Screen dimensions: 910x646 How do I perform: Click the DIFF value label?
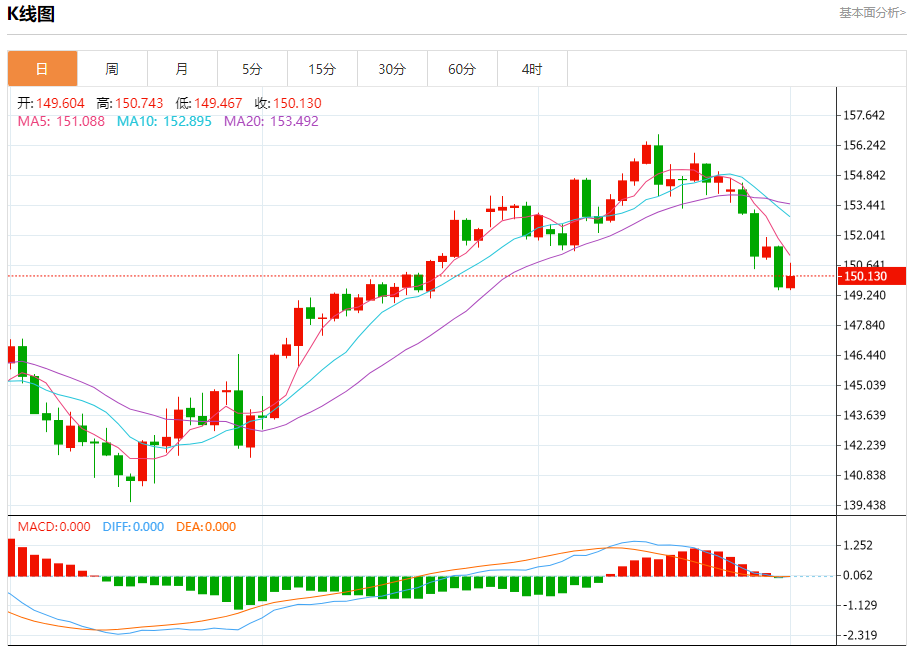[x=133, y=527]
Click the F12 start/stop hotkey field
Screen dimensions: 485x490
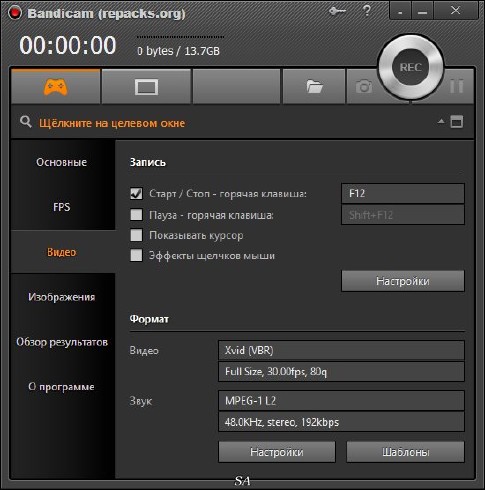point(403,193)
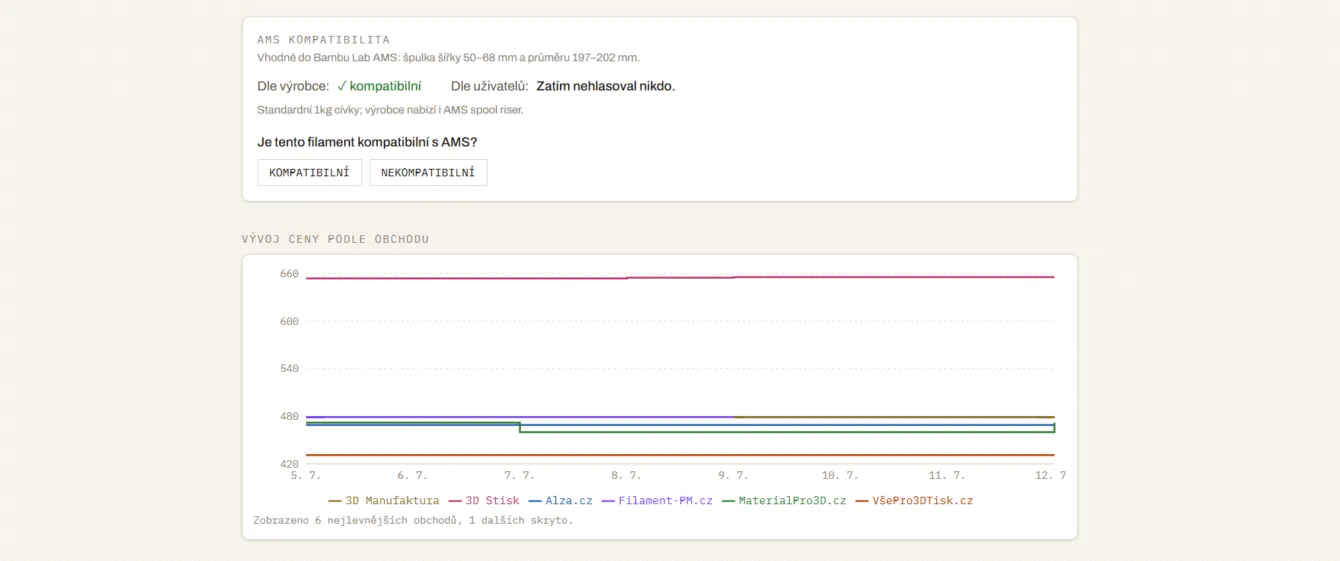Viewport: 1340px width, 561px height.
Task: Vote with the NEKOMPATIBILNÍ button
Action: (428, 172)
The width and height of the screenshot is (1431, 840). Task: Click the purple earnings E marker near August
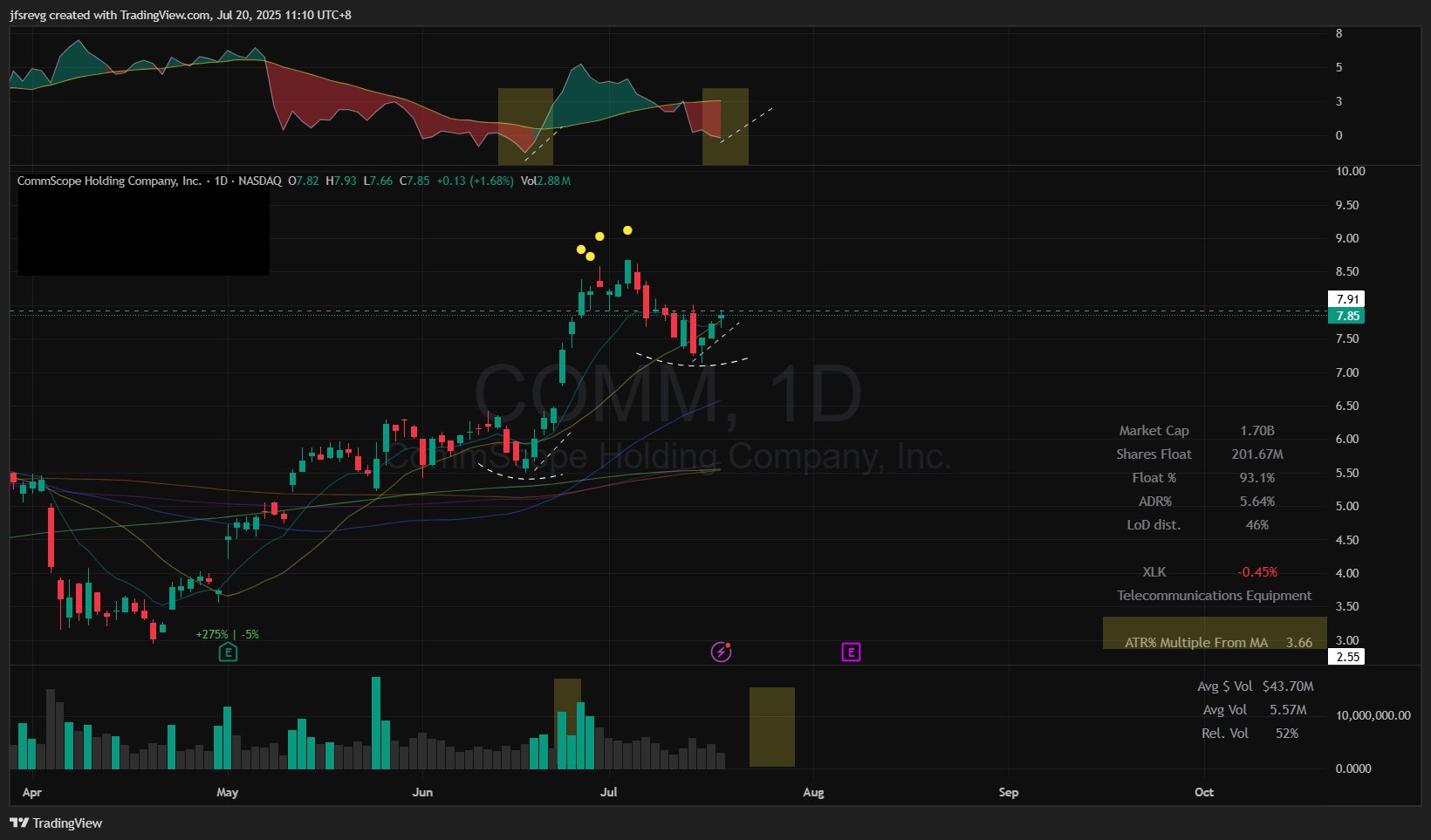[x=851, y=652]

# TASK PROMPT
Pictures stay out; everything else in the listing above is to be repeated exactly.

# FINISHED TASK
Screen dimensions: 910x646 How do I perform: Click the DIFF value label?
[x=133, y=527]
Click the F12 start/stop hotkey field
Screen dimensions: 485x490
point(403,193)
Viewport: 1340px width, 561px height.
Task: Vote with the NEKOMPATIBILNÍ button
Action: (428, 172)
The width and height of the screenshot is (1431, 840). Task: Click the purple earnings E marker near August
[x=851, y=652]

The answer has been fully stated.